Having done his time, Phil was back on the street. He was bulked up—upper arms the size of my torso—looking as if he power-lifted his way through his two year sentence. There was a whip-edge to Phil and it was not my desire to see him snap. I was the shelter manager and it was my job to decide on his stay.
There had been a minor occurrence, some words with staff, and now he sat across from me in my office. I told him I wanted him to make it, but that if he threatened staff in any way I would have to bar him. I added that everyone at the mission wanted him to make it, that we would do all we could to have that happen. He relaxed, smiled his Morgan Freeman smile, and in his rasping voice laid open his life. Regret upon regret. Ache upon ache. An hour, maybe two, and still there was more.
Phil did make it. He made it in short bursts, then in long stretches, then again, in fits and starts, until last summer when he died.
Phil was one of 22 men and women—the ones we could confirm—who died in our inner-city in the past 12 months. They were our friends and a couple Sunday’s ago they were remembered at a memorial service held at Hope Mission. Family, friends, street friends, street family, came together through grief, recalled softer times. There were stories, there was laughter, weeping—and there were "why’s".
A band played—a worship band partly made up of people who are in the Mission’s addictions program. They played and 150 people from the inner-city sang “Jesus Loves Me” and “Amazing Grace.” And Frank at the back of the room, drummed on his hand drum.
Then a collective eulogy: pictures and names of the deceased appearing and fading on a white screen, while a single guitar played. Not all the names were matched with pictures; some, like Phil, had only a head-silhouette.
It’s too obvious and inadequate to say those who died were all people with stories, with mothers, with childhood friends now lost to them. Stories too easily forgotten. Silhouetted faces we passed by hundreds of times.
What was it that they longed for? What were their joys? Their sighs? What did they leave? What dreams were untried? What was left undreamt?
What they had in common was an intimate knowledge of the street and a tenuous connection with a healthier community. Also in common, too often, was an addiction; but with it, as often, there were genuine attempts at staying clean, turning things around, committing to something higher.
Among these 22, there were failures, catastrophic failures, and there were successes, exemplary successes.

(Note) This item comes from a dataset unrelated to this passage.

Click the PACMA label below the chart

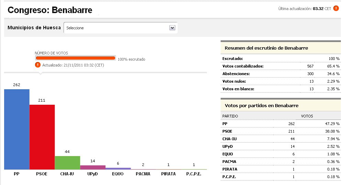tap(143, 174)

There is no template for this—for how one makes it. A clean sprint can be as Herculean an effort for one as a lifetime of abstinence is for another. An addiction overcome, can reveal the roots of the deeper longings and addictions of the soul, and without an intervention of love, the revelation can bring back the external, the obvious addiction.

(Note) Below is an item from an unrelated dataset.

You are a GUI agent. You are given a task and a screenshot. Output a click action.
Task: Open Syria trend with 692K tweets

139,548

And what of us, are we so different? What and where would we be without tenderness, without an early history of love-interventions? If we’re lucky we’ve received, through many kindnesses, the internal tools to be able to externalize, turn over and release our anger, envy, despair, bitterness, rivalry. If we’re not, the term dry drunk comes to mind—we haven’t had a fix for years, but neither have we had a "sober" day.
As it is we are all in process. For us all, beneath our grotty to glamorous exteriors there percolates a kind of glory. As the Chaplain pointed out in reference to the epitaph on Ruth Graham’s gravestone (Billy Graham’s late wife), this is a glory only fully revealed when we’ve reached the "end of construction."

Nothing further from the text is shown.